**RECORDS PROVIDED:**
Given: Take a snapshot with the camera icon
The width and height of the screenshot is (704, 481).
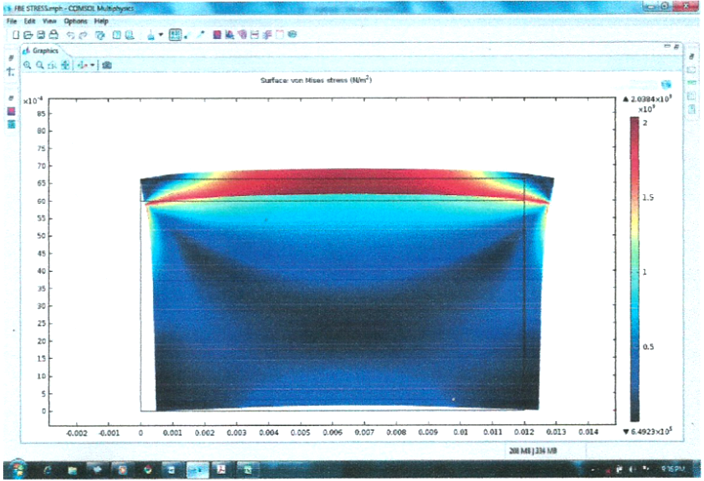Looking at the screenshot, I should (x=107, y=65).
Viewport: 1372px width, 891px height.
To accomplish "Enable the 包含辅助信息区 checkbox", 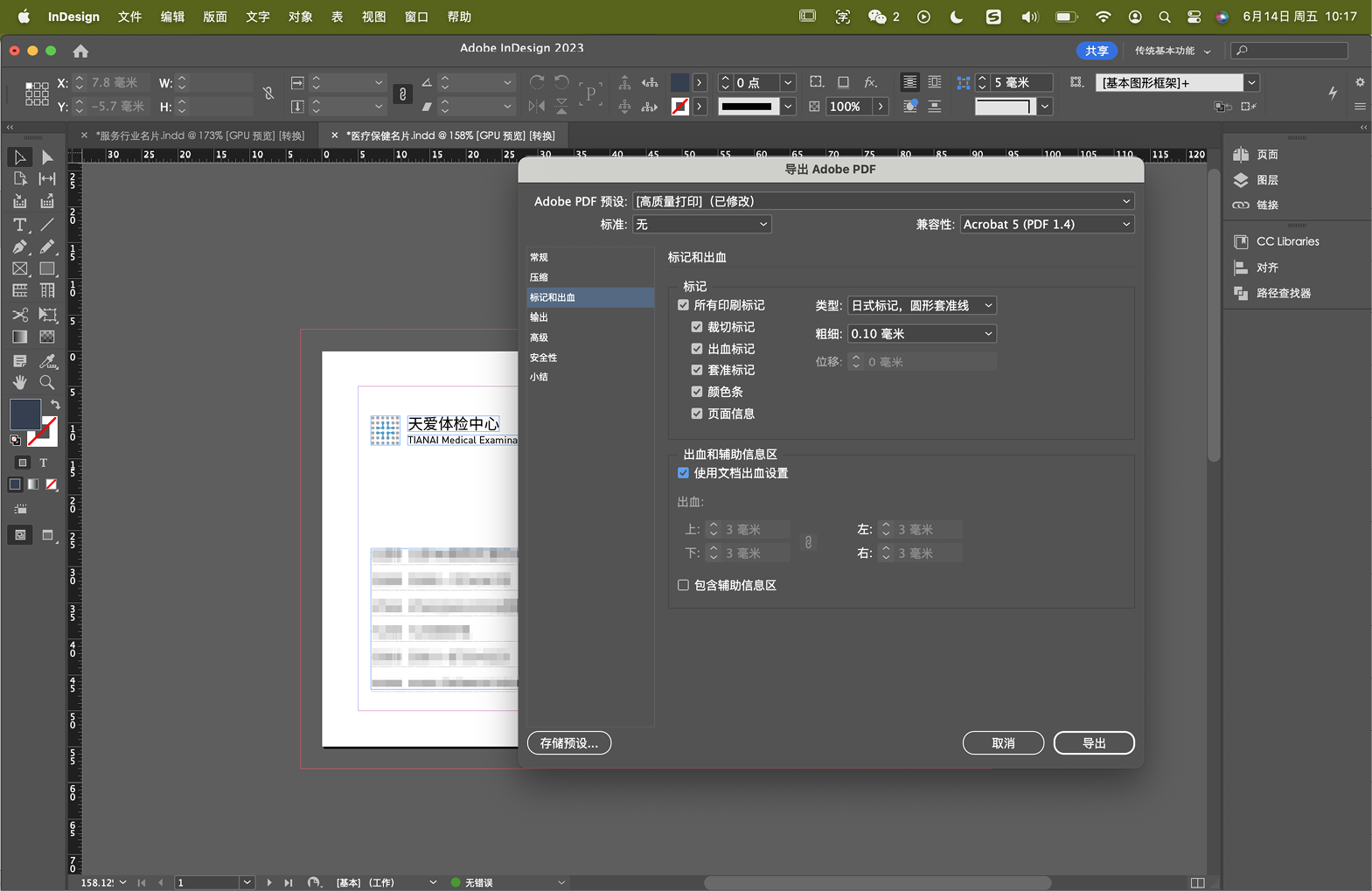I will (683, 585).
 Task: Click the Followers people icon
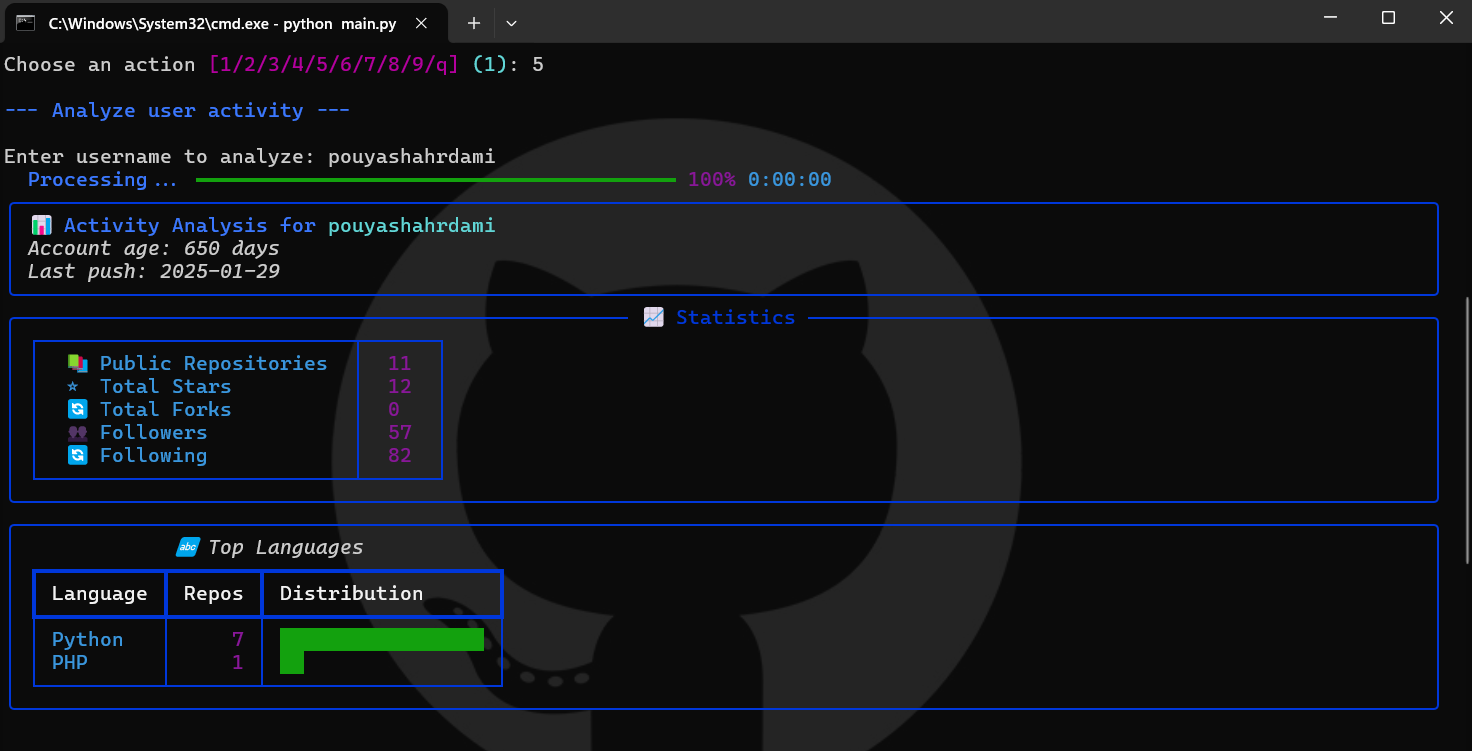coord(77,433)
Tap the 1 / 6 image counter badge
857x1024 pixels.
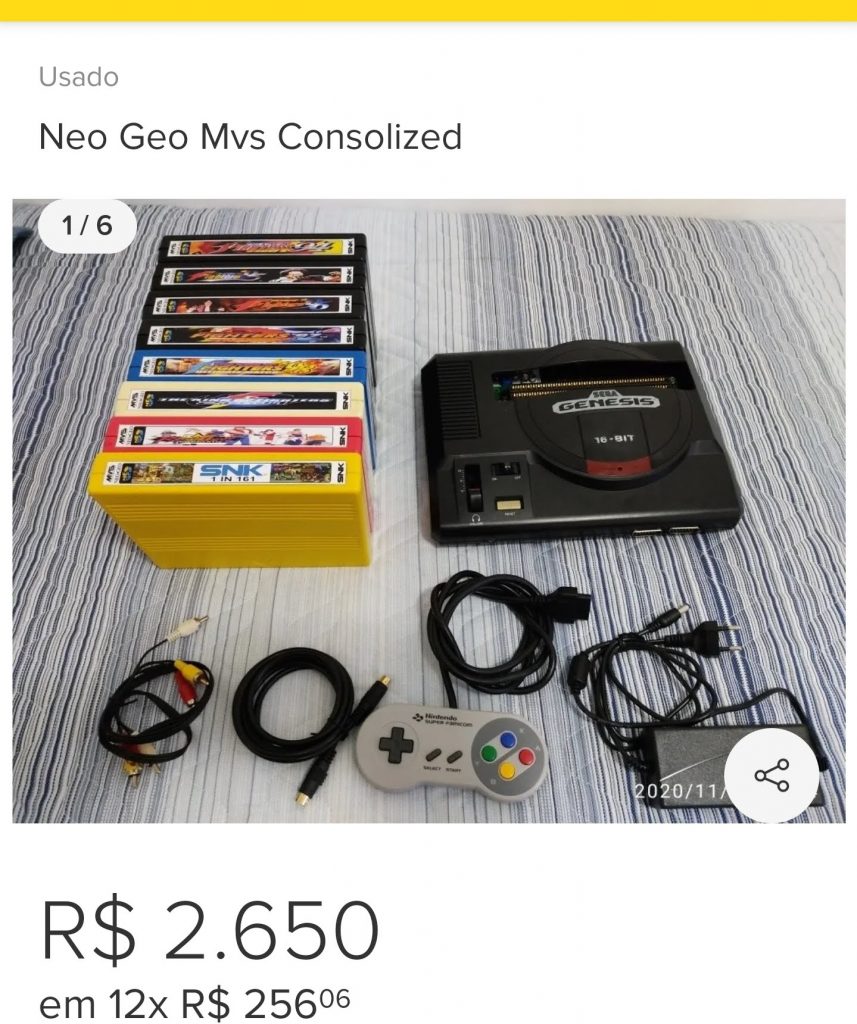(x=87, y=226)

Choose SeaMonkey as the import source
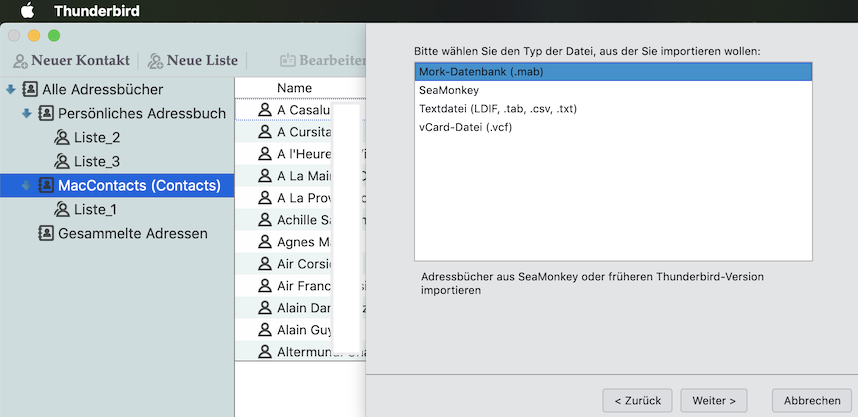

**EXERCISE DIRECTIONS:** Once the line containing "Task: Click the Followers people icon" is found, transcribe it and every line after it to the end of the records, exactly and with no pictures.

**SOLUTION TO THE PROBLEM:**
 Task: Click the Followers people icon
coord(77,433)
Tap the 1 / 6 image counter badge
857x1024 pixels.
(x=87, y=226)

Choose SeaMonkey as the import source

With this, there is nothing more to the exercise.